Write out the lines below as a numbered list, skipping any blank lines, and leave out the pictures.
━━━ WORKING DATA ━━━
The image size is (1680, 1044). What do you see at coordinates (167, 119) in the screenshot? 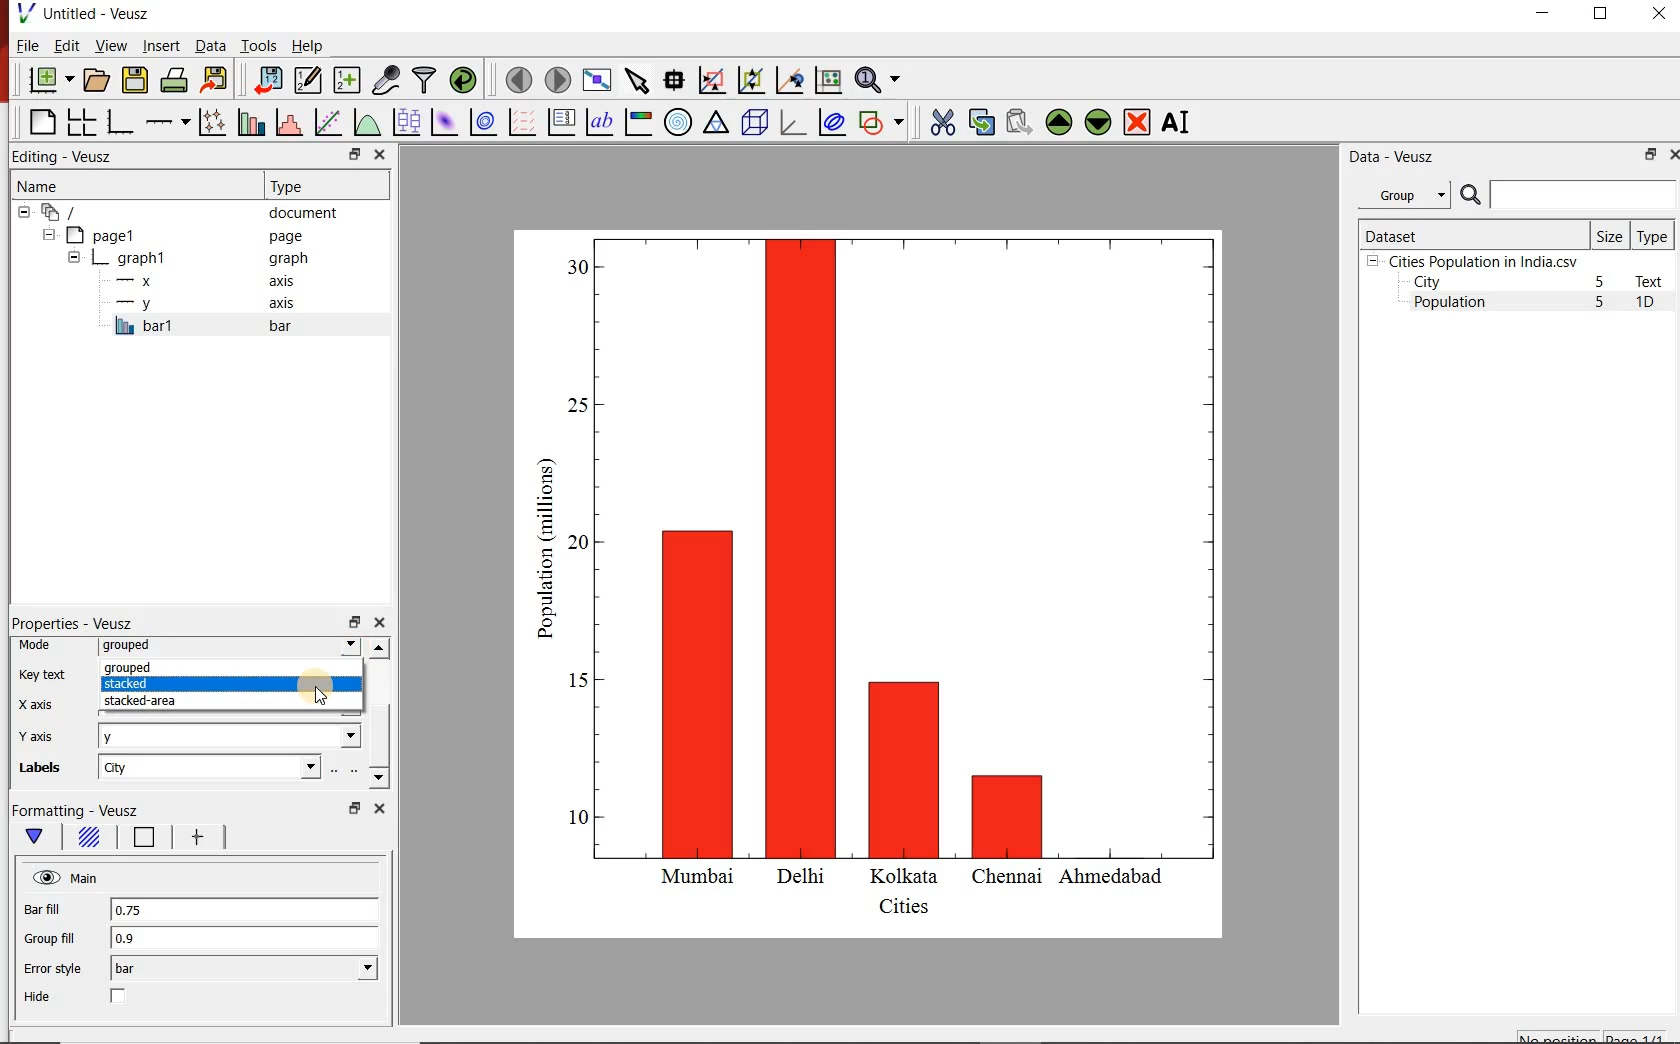
I see `Add an axis to the plot` at bounding box center [167, 119].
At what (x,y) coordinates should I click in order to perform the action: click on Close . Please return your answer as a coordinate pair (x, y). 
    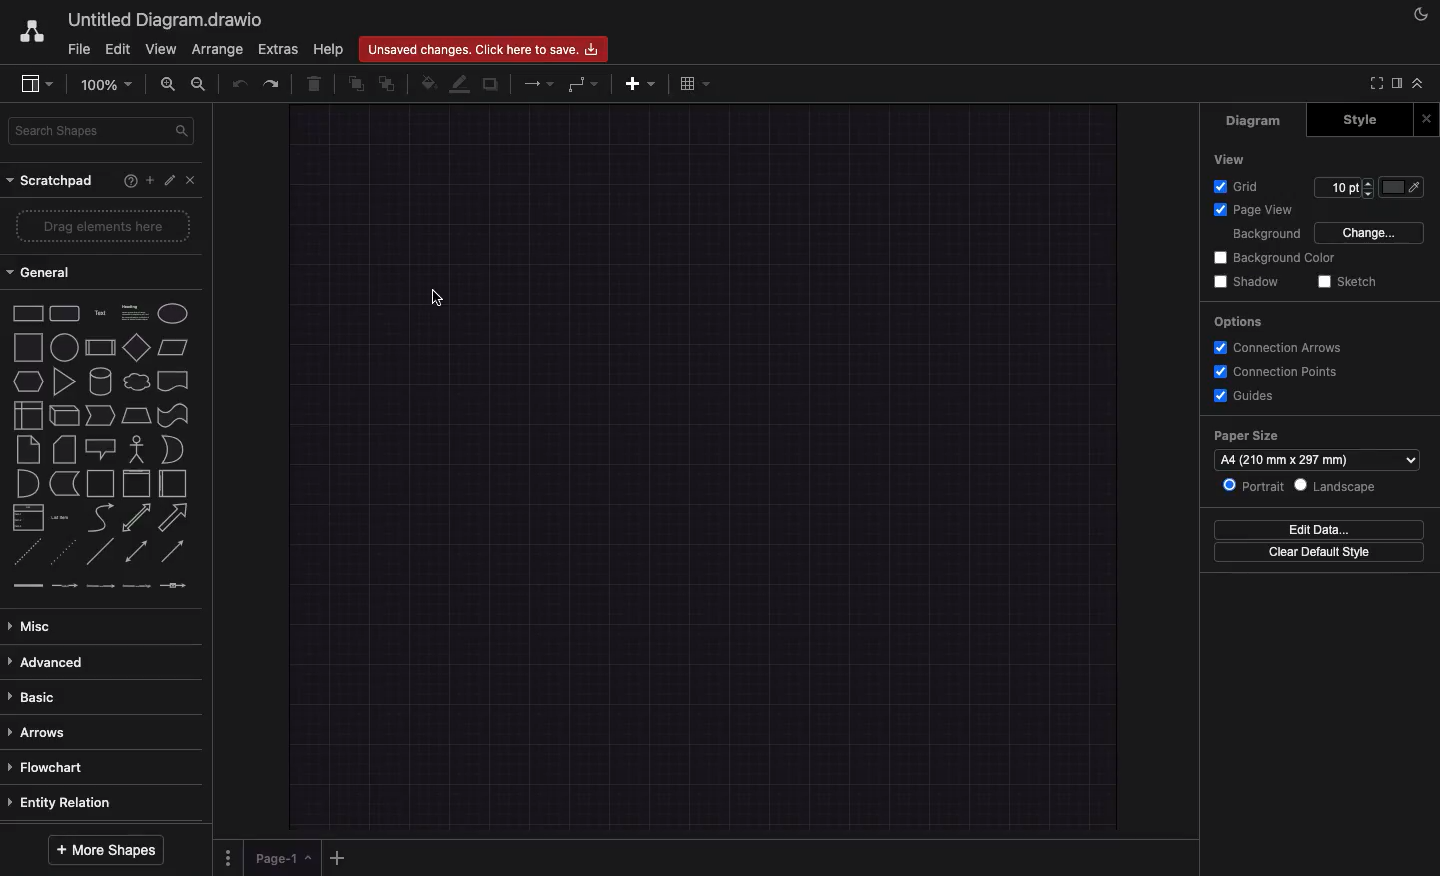
    Looking at the image, I should click on (1429, 117).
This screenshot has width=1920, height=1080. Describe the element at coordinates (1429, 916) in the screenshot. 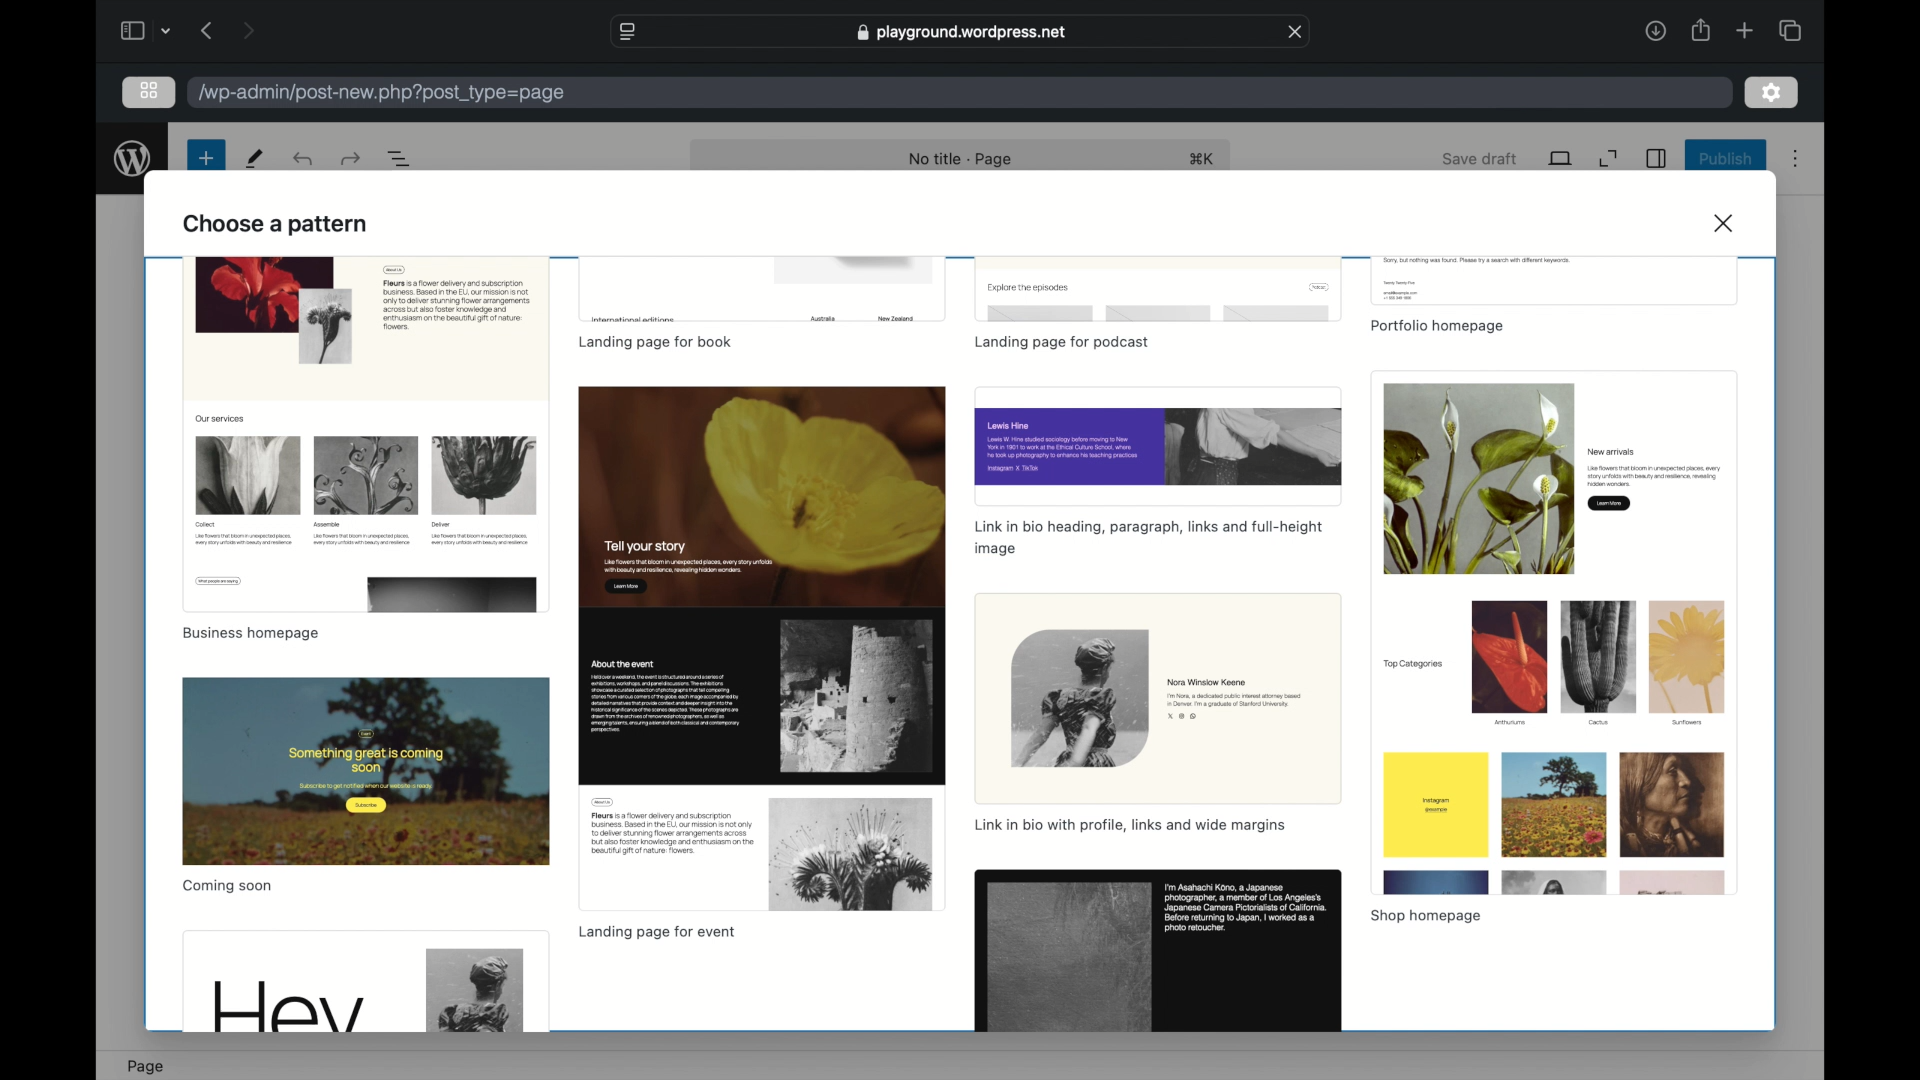

I see `template name` at that location.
━━━
EXERCISE OUTPUT.
1. The image size is (1680, 1044). What do you see at coordinates (167, 119) in the screenshot? 
2. I see `Add an axis to the plot` at bounding box center [167, 119].
3. At what (x,y) coordinates should I click in order to perform the action: click on Close . Please return your answer as a coordinate pair (x, y). 
4.     Looking at the image, I should click on (1429, 117).
5. This screenshot has width=1920, height=1080. Describe the element at coordinates (1429, 916) in the screenshot. 
6. I see `template name` at that location.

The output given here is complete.